AIM OF THE TASK -
Find the line containing "Image resolution: width=360" in the data below and repeat it, along with all later lines, exactly through the last one.
═════ RECORDS FOR THIS EXERCISE ═════
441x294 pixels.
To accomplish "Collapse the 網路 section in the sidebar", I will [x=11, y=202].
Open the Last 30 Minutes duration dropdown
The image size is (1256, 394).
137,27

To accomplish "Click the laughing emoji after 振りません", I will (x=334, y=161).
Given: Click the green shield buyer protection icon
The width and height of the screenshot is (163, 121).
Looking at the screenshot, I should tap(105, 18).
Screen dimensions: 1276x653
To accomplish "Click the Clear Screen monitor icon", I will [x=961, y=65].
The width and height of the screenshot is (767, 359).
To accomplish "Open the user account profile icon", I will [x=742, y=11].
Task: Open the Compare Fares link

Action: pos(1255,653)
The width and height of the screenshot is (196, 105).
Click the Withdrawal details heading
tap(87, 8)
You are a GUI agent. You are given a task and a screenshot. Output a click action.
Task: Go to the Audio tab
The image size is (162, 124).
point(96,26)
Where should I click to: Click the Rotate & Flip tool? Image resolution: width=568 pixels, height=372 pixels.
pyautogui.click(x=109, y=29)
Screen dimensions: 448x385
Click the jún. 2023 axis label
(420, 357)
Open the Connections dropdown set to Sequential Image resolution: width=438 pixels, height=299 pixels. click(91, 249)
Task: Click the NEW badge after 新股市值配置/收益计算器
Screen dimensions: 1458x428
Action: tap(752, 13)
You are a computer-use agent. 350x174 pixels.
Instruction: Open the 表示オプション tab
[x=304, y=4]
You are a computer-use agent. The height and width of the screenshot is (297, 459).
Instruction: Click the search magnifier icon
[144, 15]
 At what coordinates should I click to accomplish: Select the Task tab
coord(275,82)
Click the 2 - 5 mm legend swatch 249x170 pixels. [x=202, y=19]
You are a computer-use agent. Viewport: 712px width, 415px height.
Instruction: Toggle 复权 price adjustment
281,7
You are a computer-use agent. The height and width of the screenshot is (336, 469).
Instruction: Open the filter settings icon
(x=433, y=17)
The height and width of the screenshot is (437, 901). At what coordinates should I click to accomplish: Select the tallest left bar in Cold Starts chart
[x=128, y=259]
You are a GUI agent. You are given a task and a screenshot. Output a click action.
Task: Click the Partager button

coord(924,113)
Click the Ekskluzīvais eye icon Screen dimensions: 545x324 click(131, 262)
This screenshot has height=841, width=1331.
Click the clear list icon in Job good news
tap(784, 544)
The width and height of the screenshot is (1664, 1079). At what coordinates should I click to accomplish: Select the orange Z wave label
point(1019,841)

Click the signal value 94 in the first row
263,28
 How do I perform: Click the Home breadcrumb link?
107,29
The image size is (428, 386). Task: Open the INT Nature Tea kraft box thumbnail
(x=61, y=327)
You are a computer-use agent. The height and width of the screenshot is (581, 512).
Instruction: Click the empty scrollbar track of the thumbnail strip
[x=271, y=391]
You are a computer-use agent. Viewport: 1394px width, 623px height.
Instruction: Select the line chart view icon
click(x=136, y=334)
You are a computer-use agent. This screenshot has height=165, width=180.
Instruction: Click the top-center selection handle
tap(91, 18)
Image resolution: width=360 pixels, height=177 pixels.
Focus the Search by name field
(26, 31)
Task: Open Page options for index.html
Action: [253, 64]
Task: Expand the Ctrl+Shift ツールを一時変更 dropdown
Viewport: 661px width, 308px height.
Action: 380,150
═════
PROBLEM SOLUTION -
Image resolution: width=360 pixels, height=177 pixels.
Focus the Search by name field
(26, 31)
Task: Open Page options for index.html
Action: [253, 64]
Task: Expand the Ctrl+Shift ツールを一時変更 dropdown
Viewport: 661px width, 308px height.
Action: 380,150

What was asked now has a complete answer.